» Exercise goal: Copy the records below exactly, starting at the line that contains "The width and height of the screenshot is (768, 417)." and ending at the line that contains "The width and height of the screenshot is (400, 516)."; leave out any pictures.
------ Supplied material
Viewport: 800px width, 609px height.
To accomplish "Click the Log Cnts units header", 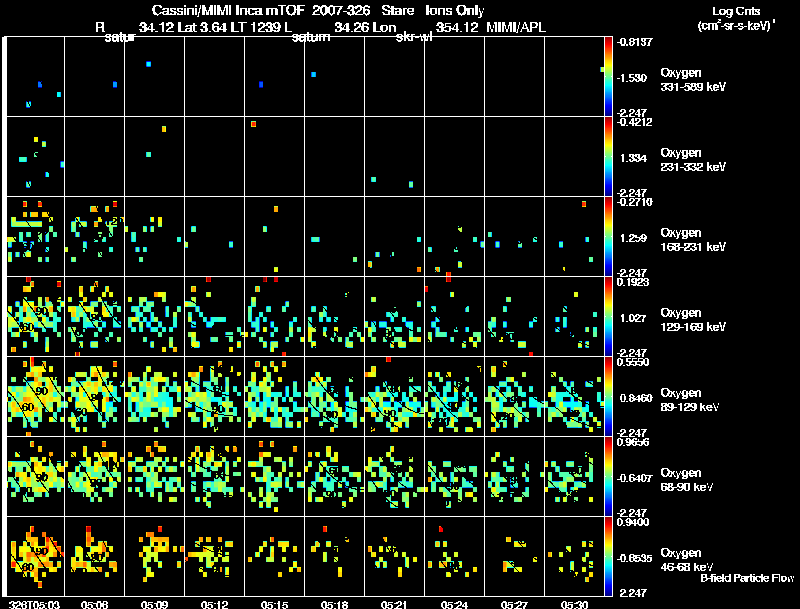I will click(733, 20).
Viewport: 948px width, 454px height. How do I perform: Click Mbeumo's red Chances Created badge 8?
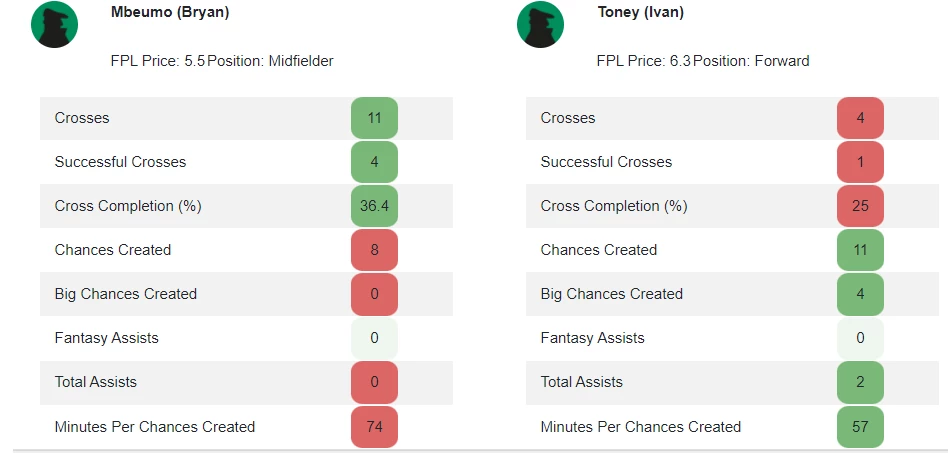tap(374, 250)
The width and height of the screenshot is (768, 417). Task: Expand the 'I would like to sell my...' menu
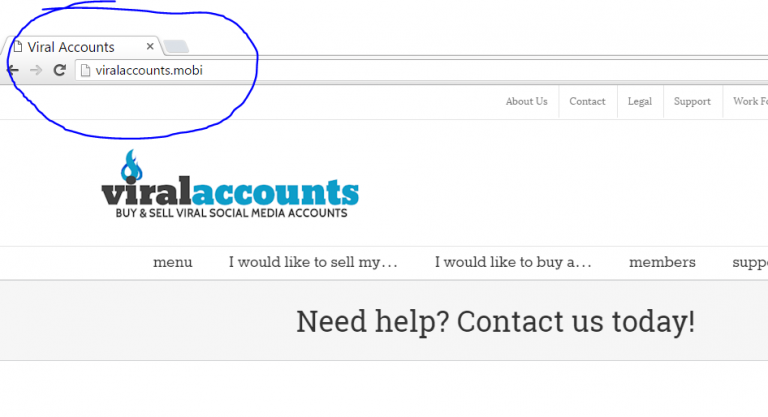coord(313,262)
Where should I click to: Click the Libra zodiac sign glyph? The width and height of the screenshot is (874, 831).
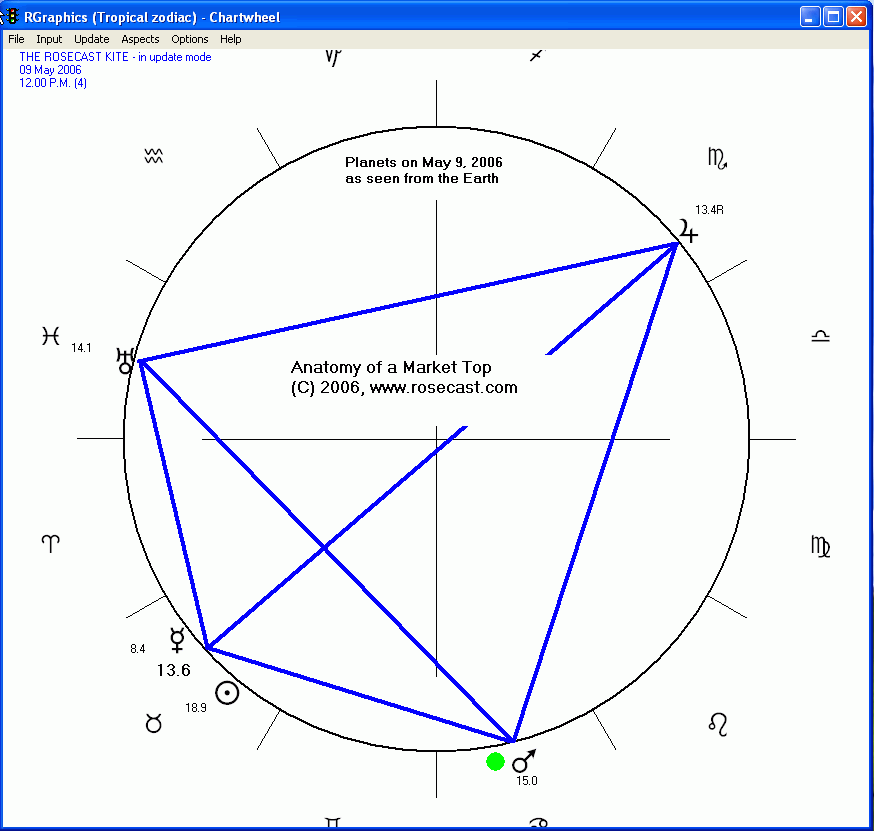coord(820,336)
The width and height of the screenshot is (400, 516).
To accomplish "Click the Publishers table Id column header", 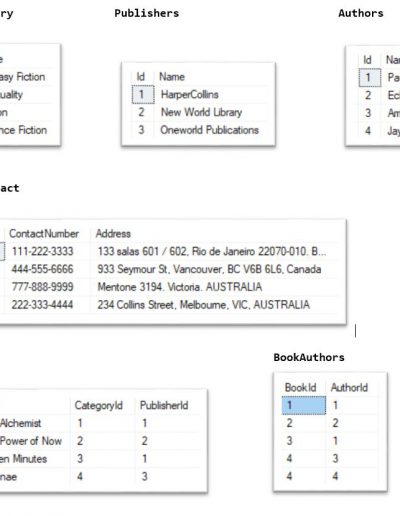I will click(141, 77).
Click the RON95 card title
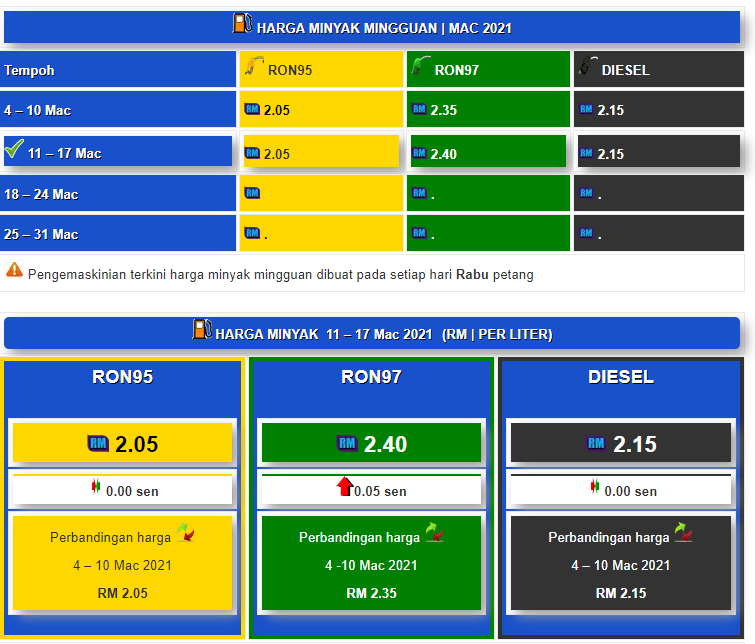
------------
» Completed task:
The width and height of the screenshot is (768, 417). Task: Expand the 'I would like to sell my...' menu
coord(313,262)
Where should I click to: Click the Libra zodiac sign glyph? The width and height of the screenshot is (874, 831).
coord(820,336)
The width and height of the screenshot is (400, 516).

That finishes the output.